Check memory usage for the completed job with Slurm JobID 12345:

$ sacct --duplicates -j 12345 \
--format=JobID,JobName,MaxRSS,MaxRSSNode,MaxRSSTask,MaxVMSize,MaxVMSizeNode,MaxVMSizeTask

Interactive Usage#

Ressources for interactive sessions can be allocated using the Slurm salloc command. The following command, for example, will allocate 2 nodes from the compute partition for 30 minutes:

$ salloc --x11 --partition=compute --nodes=2 --time=00:30:00 --account xz0123

Once an allocation has been made, the salloc command will start a shell on the first allocated node. After a successful allocation the users can either run interactive processing on the compute node or execute srun from that shell to spawn their applications. For example:

$ srun --ntasks=4 --ntasks_per_node=2 --cpus_per_task=4 ./my_program

The interactive session is terminated by exiting the shell.

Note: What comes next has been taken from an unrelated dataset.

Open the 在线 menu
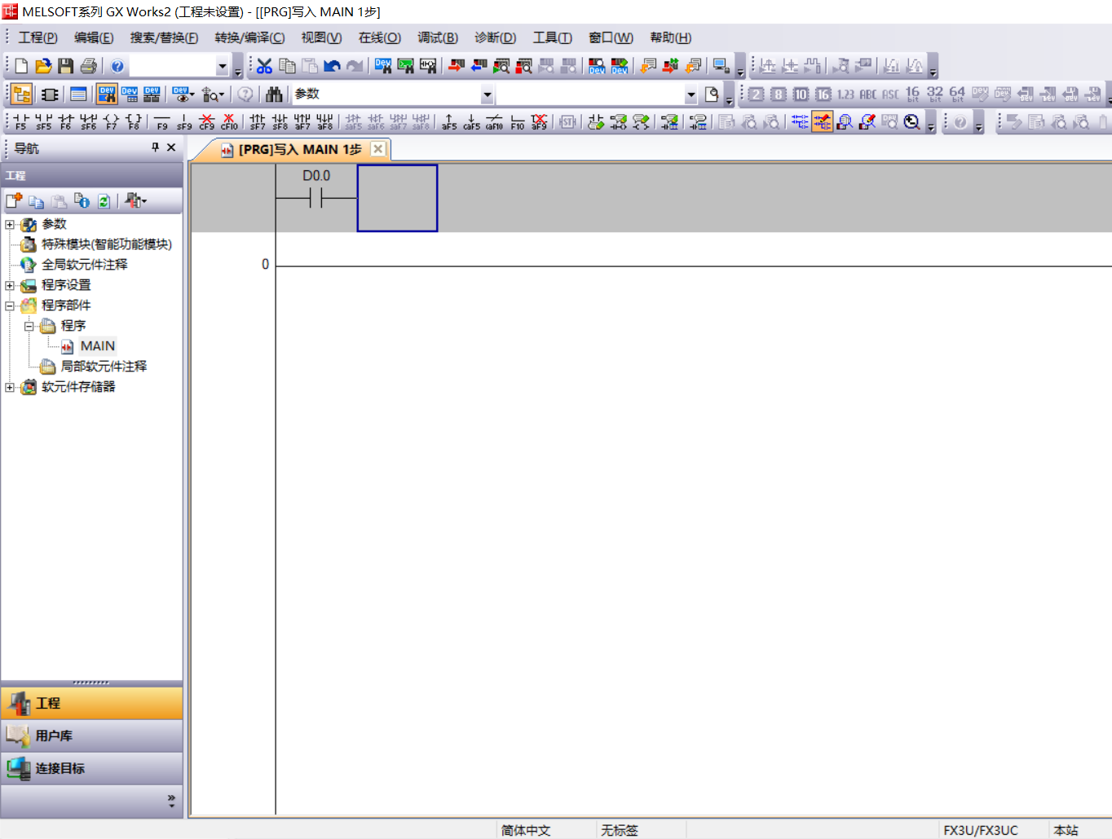The width and height of the screenshot is (1112, 839). click(x=379, y=37)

Requesting specific features for nodes#

When asking Slurm to provide a dedicated set of nodes to the user, one can use the --constraint option. This option is especially useful if your job needs nodes with larger ammounts of memory than 256G. In general we provide nodes with the memory features: 256G, 512G, and 1024G. Different constraints can be combined using the & (AND) or | (OR) operator, e.g.:

#SBATCH --constraint="512G|1024G"

To actually get this memory, the job also needs the following directive:

#SBATCH --mem=0

To only schedule jobs in the gpu partition to nodes with 80GB NVIDIA A100 GPUs, use

#SBATCH --constraint=a100_80

Please refer to the detailed hardware list to identify which node feautures are defined. Also notice that the more you constrain the eligible nodes, the longer the job will take until it is scheduled.